Sicherlich kann Krafttraining gegen Rückenschmerzen helfen und fast alle Studien weisen
auch eine hohe Korrelation zwischen den Punkten "Kraftzuwachs" und "Schmerzreduktion"
auf, das eine bedingt allerdings nicht das andere!
Schmerzen werden nicht davon besser, dass mehr Kraft in den Muskeln steckt, sonst hätten
Bodybuilder ja nie Rückenbeschwerden, sie werden höchstwahrscheinlich von der Bewegung
selber durch Anregung gewisser biochemischer Stoffwechselvorgänge beeinflusst und können
somit meist gelindert werden.
Dies zeigt uns auch eine Studie aus der Schweiz, in der Rückenschmerzpatienten entweder
mit Krankengymnastik, Krafttraining oder Aerobic behandelt wurden.

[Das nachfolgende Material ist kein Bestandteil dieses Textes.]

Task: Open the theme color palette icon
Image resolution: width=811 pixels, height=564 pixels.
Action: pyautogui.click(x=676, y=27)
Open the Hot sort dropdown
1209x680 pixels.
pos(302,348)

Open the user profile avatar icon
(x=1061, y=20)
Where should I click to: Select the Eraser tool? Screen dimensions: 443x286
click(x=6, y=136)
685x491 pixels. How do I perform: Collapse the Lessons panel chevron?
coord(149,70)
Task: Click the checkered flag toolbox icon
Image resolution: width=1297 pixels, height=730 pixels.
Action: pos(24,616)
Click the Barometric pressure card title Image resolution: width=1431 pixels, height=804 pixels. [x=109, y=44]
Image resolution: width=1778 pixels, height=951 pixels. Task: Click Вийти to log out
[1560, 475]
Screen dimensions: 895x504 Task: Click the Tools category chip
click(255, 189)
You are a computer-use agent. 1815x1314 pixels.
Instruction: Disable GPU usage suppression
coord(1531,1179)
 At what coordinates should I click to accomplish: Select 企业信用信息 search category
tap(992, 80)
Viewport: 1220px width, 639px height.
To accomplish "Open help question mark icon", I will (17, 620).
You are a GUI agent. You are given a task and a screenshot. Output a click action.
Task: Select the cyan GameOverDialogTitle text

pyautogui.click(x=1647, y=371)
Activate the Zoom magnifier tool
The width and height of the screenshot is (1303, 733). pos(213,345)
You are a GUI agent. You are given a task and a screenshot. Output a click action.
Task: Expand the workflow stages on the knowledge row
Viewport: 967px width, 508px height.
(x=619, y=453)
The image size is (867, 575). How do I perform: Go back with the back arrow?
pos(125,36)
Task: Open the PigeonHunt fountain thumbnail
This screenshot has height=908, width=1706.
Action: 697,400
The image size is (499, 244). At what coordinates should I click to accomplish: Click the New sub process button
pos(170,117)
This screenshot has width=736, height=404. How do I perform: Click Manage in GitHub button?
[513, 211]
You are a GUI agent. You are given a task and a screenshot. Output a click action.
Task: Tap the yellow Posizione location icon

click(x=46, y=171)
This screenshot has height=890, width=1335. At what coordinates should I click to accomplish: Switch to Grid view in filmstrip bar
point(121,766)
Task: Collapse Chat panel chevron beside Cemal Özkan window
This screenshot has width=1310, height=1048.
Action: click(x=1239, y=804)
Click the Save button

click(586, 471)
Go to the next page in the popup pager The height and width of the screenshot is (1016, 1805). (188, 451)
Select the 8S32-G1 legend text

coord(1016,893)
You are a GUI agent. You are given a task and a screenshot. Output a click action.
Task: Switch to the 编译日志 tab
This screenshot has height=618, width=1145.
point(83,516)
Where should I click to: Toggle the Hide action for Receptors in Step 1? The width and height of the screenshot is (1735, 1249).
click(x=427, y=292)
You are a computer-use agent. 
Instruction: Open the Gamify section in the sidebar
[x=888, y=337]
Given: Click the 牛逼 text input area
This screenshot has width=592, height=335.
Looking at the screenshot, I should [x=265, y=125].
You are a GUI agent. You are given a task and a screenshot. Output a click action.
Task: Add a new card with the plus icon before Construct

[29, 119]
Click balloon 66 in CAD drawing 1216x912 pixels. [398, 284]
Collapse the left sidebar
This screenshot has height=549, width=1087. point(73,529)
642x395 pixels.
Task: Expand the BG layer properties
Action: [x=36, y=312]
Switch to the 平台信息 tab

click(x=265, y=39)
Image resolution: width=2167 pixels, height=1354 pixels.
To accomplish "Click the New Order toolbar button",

Letztlich hatten diejenigen, die sich aktiv bewegt haben (Aerobic und Krafttraining), die
besten Fortschritte in Punkto Schmerzreduktion erzielt. Drei Monate nach der Studie ging es
vor allem den Aerobic-Teilnehmern gut und das könnte bedeuten, Bewegung ist die Ultima
Ratio und wenn die noch dazu Spass macht: Herzlichen Glückwunsch!
Literaturquellen:
Boeckh-Behrens, W.U.; Buskies, W.: Fitness-Krafttraining. Rowohlt, Reinbek 2000.
Herbert, R.; Gabriel, M.: Effects of stretching before and after exercising on muscle soreness
and risk of injury: systematic review. British Medical Journal 2002/325/S.468 ff.
Mannion, A.F.; Müntener, M.; Taimela, S.; Dvorak, J.: A randomized clinical trial of three
active therapies for chronic low back pain. In: Spine 24 (1999) 23, 2435-2448.
Pollmer, U.; Frank, G.; Warmuth, S.: Lexikon der Fitneß-Irrtümer. Piper, München 2005.